Is your transport minister female or male?

Is your transport minister female or male?

Is your transport minister female or male?

…And why does this matter at all?

In their research undertaken in 2019 as part of the TInnGO project, Hilda Rømer Christensen, Michala Hvidt Breengaard and Stine Pedersen looked at the gender proportion of transport ministers in nine European/EU countries. The results show that there is still a lot of room for improvement in this regard. 

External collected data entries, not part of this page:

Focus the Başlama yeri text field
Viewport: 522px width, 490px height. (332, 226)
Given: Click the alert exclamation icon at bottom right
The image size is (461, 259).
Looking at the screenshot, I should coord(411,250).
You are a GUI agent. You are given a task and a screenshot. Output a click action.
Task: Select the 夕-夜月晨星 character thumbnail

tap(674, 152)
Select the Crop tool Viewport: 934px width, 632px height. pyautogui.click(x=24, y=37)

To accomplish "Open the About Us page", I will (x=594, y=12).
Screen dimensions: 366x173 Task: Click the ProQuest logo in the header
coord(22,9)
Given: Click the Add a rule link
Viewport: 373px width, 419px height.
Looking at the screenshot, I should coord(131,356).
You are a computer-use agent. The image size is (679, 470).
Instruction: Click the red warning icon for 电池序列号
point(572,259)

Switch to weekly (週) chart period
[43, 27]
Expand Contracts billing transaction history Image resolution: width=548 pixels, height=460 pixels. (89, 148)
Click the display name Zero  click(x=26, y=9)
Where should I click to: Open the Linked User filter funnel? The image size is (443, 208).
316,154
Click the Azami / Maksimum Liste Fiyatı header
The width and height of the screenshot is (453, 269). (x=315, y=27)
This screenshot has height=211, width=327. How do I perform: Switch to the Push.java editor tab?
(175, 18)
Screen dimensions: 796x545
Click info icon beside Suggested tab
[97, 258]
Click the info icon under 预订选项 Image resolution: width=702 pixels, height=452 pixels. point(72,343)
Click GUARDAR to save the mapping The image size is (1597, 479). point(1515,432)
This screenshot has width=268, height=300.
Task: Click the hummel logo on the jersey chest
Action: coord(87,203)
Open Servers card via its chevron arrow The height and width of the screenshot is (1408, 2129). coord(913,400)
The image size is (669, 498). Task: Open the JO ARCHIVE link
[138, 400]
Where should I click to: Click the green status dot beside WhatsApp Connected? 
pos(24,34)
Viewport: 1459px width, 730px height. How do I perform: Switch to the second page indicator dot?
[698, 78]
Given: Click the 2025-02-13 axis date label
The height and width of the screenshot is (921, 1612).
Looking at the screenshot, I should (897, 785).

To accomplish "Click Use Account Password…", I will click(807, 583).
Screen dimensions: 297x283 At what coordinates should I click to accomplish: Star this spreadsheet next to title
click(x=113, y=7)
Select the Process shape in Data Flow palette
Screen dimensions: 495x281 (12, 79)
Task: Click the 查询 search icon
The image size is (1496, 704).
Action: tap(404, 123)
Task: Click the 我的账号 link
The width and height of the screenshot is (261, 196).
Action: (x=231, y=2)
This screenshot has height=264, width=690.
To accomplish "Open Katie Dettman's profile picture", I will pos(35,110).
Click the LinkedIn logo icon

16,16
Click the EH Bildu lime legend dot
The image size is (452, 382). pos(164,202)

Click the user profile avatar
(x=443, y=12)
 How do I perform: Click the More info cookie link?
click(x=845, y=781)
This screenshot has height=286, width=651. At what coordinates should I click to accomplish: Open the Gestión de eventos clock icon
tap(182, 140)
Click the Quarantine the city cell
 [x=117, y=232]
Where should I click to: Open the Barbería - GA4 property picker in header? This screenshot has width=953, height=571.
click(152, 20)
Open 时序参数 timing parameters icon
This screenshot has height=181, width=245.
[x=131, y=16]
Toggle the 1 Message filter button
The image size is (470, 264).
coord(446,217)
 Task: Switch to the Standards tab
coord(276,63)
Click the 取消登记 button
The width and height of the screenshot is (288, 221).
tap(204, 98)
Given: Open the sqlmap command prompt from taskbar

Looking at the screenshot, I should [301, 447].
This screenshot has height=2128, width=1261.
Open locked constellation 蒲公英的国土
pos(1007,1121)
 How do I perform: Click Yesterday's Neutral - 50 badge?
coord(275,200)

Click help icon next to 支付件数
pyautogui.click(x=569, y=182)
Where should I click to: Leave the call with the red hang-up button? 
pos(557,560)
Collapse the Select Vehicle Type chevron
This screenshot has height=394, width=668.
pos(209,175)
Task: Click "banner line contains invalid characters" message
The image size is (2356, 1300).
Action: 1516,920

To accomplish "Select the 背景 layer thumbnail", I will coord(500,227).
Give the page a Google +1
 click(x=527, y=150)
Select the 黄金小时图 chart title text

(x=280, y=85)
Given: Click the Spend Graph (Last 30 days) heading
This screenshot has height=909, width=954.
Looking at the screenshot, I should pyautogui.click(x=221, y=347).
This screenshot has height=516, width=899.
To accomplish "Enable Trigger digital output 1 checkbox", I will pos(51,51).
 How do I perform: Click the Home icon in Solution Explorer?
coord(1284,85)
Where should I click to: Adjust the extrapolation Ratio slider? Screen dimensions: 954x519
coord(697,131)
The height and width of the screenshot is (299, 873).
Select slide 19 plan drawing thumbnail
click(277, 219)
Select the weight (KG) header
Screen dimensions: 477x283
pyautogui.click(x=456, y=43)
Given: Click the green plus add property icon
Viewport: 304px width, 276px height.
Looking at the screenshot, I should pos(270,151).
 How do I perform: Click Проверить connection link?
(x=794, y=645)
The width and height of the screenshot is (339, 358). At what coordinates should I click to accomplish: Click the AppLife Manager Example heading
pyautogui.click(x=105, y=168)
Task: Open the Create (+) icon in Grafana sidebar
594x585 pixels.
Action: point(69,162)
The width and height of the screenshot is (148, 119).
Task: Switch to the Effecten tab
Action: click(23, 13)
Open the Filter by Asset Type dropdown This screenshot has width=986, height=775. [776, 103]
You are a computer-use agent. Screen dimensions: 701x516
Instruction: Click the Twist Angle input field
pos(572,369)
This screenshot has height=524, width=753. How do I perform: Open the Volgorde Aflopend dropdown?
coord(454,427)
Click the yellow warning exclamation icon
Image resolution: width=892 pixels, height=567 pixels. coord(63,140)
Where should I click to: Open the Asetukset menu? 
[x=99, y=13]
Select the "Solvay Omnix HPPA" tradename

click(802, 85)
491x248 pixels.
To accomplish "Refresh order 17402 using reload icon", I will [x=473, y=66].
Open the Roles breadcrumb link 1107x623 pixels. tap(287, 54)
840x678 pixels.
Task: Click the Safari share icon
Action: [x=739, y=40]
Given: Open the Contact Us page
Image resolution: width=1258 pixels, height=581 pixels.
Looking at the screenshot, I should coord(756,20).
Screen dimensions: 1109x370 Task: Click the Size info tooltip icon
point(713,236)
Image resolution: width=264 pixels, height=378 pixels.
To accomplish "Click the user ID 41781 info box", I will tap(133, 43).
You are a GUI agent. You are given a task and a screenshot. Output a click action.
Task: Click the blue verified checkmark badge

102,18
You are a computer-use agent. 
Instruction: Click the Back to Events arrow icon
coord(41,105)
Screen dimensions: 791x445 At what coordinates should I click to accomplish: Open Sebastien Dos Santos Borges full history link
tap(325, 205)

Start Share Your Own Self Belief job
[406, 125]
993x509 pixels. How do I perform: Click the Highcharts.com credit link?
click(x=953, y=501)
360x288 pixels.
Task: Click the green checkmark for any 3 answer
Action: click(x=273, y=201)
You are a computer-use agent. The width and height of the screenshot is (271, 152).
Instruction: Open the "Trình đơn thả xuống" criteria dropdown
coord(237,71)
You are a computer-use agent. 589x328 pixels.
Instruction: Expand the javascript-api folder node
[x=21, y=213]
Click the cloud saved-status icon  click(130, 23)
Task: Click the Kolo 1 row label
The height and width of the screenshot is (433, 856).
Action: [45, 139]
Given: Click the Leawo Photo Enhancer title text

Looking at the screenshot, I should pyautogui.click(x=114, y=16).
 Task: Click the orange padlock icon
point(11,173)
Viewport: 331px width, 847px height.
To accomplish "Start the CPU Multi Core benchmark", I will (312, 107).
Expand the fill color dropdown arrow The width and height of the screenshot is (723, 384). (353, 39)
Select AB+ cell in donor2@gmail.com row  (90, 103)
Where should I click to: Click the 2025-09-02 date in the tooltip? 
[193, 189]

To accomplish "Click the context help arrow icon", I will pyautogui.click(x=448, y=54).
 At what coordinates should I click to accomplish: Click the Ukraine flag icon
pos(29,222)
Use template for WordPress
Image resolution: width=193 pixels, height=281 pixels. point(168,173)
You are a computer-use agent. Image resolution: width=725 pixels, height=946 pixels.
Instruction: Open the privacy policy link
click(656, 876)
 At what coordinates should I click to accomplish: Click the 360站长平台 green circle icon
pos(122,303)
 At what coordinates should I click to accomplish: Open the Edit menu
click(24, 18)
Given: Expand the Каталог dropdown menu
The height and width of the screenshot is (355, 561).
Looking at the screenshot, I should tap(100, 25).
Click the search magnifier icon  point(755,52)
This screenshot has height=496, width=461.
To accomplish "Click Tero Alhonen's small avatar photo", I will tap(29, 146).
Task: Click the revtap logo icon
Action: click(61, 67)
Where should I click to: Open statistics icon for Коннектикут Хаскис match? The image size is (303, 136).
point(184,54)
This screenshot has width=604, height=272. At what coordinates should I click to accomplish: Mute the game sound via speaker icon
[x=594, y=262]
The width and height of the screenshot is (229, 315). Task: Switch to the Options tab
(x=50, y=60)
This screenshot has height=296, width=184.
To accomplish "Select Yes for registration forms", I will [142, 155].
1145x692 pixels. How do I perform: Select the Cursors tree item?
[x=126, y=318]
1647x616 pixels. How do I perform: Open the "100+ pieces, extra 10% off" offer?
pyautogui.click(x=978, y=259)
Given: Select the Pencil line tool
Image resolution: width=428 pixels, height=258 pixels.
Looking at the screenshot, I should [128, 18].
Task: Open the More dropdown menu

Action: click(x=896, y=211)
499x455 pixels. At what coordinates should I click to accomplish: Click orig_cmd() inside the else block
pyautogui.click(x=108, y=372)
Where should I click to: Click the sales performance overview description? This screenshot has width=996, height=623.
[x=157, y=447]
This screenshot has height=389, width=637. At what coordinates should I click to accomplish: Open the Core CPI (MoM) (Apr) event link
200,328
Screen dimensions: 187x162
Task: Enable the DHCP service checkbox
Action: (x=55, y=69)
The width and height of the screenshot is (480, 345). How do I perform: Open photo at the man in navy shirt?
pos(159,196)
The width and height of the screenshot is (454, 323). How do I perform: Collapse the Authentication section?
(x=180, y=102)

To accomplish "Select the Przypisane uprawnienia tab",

All data shows the timeframe between 1945 and 2019 (except for Germany, which is between 1949 and 2019). In Portugal (29 ministers), Germany (25 ministers) and Greece (41 ministers), all of them were male. In Romania (45 ministers), 3 were female, 42 male. Similarly in Denmark (46 ministers), 3 female ministers have been there, as opposed to 43 male ones. France (58 ministers) had 4 females and 54 males, Spain (24 ministers) 2 females and 22 males. In the UK (39 ministers), there have been 5 females and 34 males, and finally in Sweden (24 ministers), 6 have been female as opposed to 18 males. 

Even since 2019, not so much has changed. Portugal’s current Minister for Infrastructure and Housing (responsible for transport issues) is Pedro Nuno Santos, Denmark’s Minister of Transport is Benny Engelbrecht, the UK’s Secretary of State for Transport is Grant Shapps, and Greece’s Ministry of Infrastructure and Transport is Kostas Karamanlis, all elected in 2019. In the same year, Jean-Baptiste Djebbari became France’s Minister of Transport, taking the position from a female minister, Élisabeth Borne. Germany still has Andreas Scheuer since 2018, Sweden has Tomas Eneroth since 2017, Romania has Cătălin Drulă since late 2020, and Spain has José Luis Ábalos Meco since 2018. Which means that currently, in 2021, there is no female transport minister in the countries subject to this research mentioned above. 

But why is it a problem? Isn’t it all the same whether the minister is male or female? According to a report published by TInnGO researchers, an unbalanced representation of the gender of members in decision-making bodies contributes to female perspectives staying on the margin, almost or completely unattended, and to the reproduction of male bias in transport planning.

The authors note that gender balance in decision-making is still not proportional, and the development towards more balanced numbers is very slow. It is no surprise, therefore, that almost every toolkit to measure gender mainstreaming in transport mentions the goal of equal representation of women and men in decision-making. For instance, the first ‘R’ in so-called ‘4R methodology’ is: representation.

Read more on tools and methods in measuring and implementing gender equality in this series!

Having more female leaders on the very top of the main decision-making bodies such as ministries would be an important step in the direction of recognition of the often-missing female perspective and gender mainstreaming within the field of transport and its related fields.